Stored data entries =
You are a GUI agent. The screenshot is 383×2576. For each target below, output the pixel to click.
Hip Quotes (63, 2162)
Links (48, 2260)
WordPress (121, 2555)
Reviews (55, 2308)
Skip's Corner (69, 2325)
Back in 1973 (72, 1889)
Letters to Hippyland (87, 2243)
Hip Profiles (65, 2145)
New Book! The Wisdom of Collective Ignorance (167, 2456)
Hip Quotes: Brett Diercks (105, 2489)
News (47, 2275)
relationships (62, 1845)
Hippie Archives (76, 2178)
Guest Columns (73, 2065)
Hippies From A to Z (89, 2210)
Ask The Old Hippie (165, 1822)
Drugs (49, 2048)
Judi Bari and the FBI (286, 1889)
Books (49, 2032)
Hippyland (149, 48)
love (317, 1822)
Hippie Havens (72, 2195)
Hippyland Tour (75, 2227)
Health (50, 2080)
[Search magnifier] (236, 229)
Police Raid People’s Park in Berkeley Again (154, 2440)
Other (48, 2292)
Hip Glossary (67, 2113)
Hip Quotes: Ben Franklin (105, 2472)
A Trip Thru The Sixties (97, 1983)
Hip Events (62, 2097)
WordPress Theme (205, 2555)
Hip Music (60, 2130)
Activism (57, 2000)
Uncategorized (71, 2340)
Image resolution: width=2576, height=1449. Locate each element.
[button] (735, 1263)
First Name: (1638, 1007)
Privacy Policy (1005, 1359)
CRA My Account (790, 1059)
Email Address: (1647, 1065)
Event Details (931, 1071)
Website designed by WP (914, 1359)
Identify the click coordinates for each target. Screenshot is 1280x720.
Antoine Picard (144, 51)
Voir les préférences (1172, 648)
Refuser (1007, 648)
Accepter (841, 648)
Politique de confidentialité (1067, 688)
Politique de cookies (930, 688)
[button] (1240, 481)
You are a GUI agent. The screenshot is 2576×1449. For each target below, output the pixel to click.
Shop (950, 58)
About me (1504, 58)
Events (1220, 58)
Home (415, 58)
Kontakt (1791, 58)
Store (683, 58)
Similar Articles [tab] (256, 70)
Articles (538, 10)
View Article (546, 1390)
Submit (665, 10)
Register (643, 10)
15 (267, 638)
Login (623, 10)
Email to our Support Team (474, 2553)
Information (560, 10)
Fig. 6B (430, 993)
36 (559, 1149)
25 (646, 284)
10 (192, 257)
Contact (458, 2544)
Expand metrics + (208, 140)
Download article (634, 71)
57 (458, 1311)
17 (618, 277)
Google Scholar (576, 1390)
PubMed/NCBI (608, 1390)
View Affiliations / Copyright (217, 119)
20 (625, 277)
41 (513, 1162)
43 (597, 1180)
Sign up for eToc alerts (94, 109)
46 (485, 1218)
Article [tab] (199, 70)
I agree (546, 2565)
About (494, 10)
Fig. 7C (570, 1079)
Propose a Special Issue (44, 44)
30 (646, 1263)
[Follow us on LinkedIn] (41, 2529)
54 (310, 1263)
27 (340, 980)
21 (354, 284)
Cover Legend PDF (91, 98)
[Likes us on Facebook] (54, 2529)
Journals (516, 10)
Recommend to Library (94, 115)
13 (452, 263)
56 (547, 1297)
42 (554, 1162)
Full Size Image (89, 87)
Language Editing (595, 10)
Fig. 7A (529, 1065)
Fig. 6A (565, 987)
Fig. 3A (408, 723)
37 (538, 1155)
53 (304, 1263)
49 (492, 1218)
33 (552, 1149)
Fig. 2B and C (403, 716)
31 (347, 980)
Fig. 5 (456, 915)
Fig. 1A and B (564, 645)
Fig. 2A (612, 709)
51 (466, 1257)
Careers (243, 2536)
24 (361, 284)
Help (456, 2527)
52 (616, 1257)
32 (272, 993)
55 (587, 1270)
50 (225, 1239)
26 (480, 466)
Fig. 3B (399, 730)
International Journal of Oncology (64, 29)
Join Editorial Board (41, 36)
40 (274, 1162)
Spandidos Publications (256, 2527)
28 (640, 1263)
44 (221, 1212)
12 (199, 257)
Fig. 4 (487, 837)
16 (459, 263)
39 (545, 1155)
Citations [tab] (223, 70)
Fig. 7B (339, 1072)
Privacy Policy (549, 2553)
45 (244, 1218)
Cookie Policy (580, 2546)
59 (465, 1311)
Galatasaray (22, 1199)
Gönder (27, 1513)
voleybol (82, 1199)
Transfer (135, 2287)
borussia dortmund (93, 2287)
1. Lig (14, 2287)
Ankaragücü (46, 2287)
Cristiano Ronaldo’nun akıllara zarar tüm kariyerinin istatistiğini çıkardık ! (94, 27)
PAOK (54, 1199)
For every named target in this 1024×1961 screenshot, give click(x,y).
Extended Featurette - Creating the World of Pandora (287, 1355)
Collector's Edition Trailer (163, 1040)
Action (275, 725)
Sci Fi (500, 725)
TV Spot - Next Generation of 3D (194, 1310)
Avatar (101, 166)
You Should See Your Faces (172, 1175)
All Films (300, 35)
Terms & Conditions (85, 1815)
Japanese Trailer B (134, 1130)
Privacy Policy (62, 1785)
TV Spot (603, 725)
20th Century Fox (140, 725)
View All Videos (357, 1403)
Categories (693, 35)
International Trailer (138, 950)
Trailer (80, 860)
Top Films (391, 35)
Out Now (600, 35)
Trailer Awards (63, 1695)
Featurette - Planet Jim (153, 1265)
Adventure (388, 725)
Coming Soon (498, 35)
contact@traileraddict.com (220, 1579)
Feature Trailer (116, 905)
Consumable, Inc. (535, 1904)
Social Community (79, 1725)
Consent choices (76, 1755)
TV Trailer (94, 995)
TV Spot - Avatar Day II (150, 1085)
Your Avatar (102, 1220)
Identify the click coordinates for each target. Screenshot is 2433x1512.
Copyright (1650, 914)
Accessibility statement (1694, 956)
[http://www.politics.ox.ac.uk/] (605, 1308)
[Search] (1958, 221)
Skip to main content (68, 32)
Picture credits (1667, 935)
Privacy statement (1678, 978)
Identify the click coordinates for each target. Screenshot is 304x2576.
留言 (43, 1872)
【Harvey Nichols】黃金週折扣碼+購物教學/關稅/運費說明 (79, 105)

Task =
Reproduce exactly the entries above, limited to the lines from the one with "26 (480, 466)" through the one with "Your Avatar (102, 1220)", both included.

Reply =
26 (480, 466)
Fig. 3B (399, 730)
International Journal of Oncology (64, 29)
Join Editorial Board (41, 36)
40 (274, 1162)
Spandidos Publications (256, 2527)
28 (640, 1263)
44 (221, 1212)
12 (199, 257)
Fig. 4 (487, 837)
16 (459, 263)
39 (545, 1155)
Citations [tab] (223, 70)
Fig. 7B (339, 1072)
Privacy Policy (549, 2553)
45 (244, 1218)
Cookie Policy (580, 2546)
59 (465, 1311)
Galatasaray (22, 1199)
Gönder (27, 1513)
voleybol (82, 1199)
Transfer (135, 2287)
borussia dortmund (93, 2287)
1. Lig (14, 2287)
Ankaragücü (46, 2287)
Cristiano Ronaldo’nun akıllara zarar tüm kariyerinin istatistiğini çıkardık ! (94, 27)
PAOK (54, 1199)
For every named target in this 1024×1961 screenshot, give click(x,y).
Extended Featurette - Creating the World of Pandora (287, 1355)
Collector's Edition Trailer (163, 1040)
Action (275, 725)
Sci Fi (500, 725)
TV Spot - Next Generation of 3D (194, 1310)
Avatar (101, 166)
You Should See Your Faces (172, 1175)
All Films (300, 35)
Terms & Conditions (85, 1815)
Japanese Trailer B (134, 1130)
Privacy Policy (62, 1785)
TV Spot (603, 725)
20th Century Fox (140, 725)
View All Videos (357, 1403)
Categories (693, 35)
International Trailer (138, 950)
Trailer (80, 860)
Top Films (391, 35)
Out Now (600, 35)
Trailer Awards (63, 1695)
Featurette - Planet Jim (153, 1265)
Adventure (388, 725)
Coming Soon (498, 35)
contact@traileraddict.com (220, 1579)
Feature Trailer (116, 905)
Consumable, Inc. (535, 1904)
Social Community (79, 1725)
Consent choices (76, 1755)
TV Trailer (94, 995)
TV Spot - Avatar Day II (150, 1085)
Your Avatar (102, 1220)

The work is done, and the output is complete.